■ Aim of the task ■
Gather all lines in the entries that include the word "agent".

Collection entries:
★ ★ ★ ★ ★ ★ ★

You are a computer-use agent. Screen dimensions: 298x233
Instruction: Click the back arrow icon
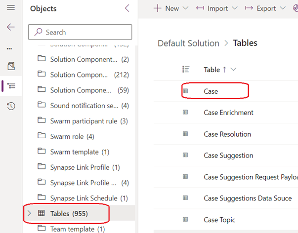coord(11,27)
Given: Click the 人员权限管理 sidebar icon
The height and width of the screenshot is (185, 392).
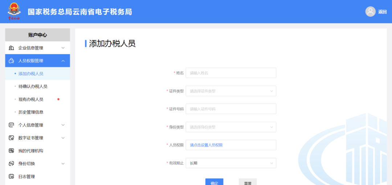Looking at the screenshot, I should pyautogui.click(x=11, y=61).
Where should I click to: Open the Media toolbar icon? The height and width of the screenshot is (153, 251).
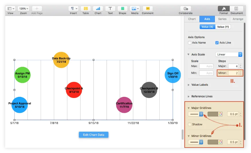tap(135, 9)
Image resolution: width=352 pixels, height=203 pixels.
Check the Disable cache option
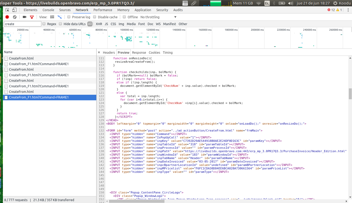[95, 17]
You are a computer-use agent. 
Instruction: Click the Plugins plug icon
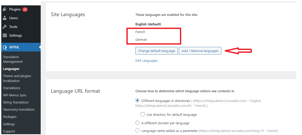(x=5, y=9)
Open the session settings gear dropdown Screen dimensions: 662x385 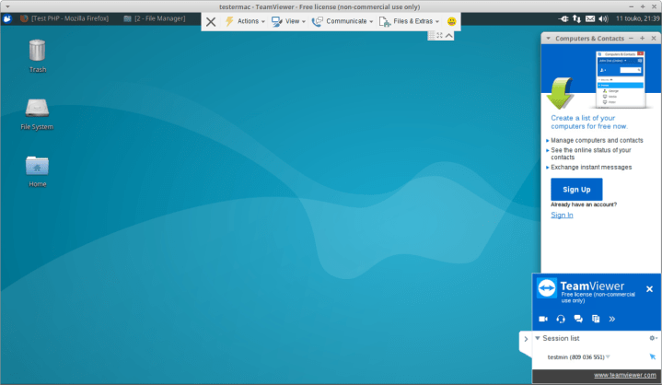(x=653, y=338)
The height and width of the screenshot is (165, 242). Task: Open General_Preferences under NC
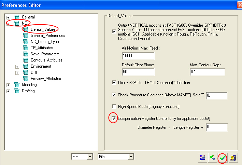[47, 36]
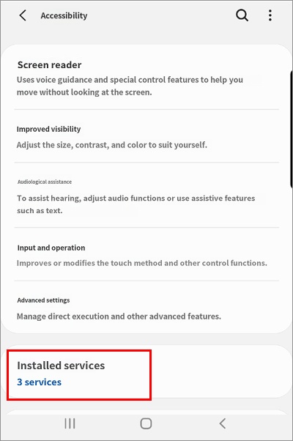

★ ★ ★ ★ ★ ★ ★

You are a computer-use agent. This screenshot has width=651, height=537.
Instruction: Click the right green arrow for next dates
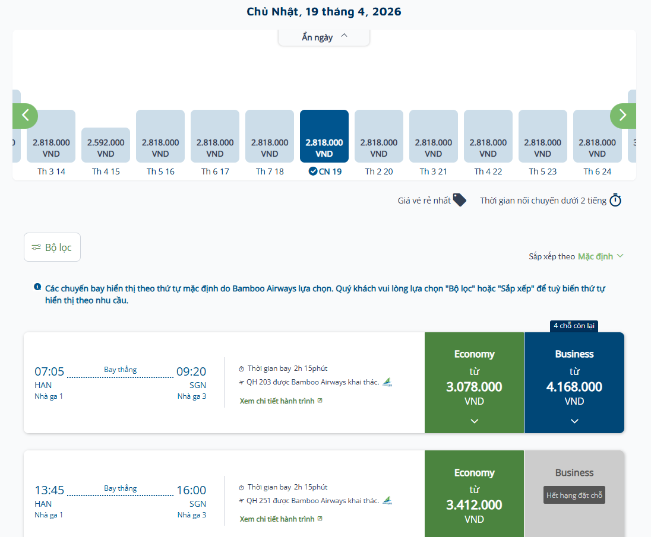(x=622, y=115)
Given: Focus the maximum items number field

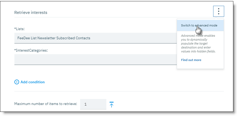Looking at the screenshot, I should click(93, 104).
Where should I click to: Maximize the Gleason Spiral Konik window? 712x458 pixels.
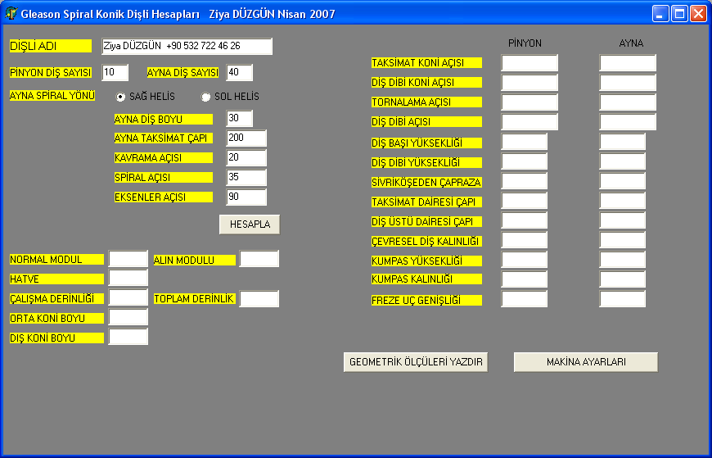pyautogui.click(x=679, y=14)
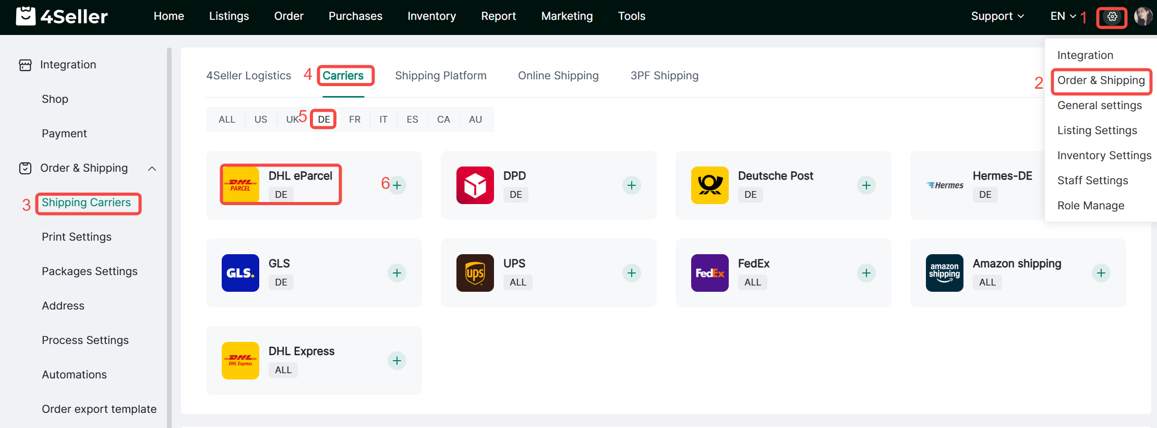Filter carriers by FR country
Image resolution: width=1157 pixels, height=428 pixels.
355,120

★ ★ ★ ★ ★ ★ ★

■ Reply ■
You are a computer-use agent. Screen dimensions: 298x233
You are a computer-use agent. 
You are a computer-use agent. This screenshot has width=651, height=537.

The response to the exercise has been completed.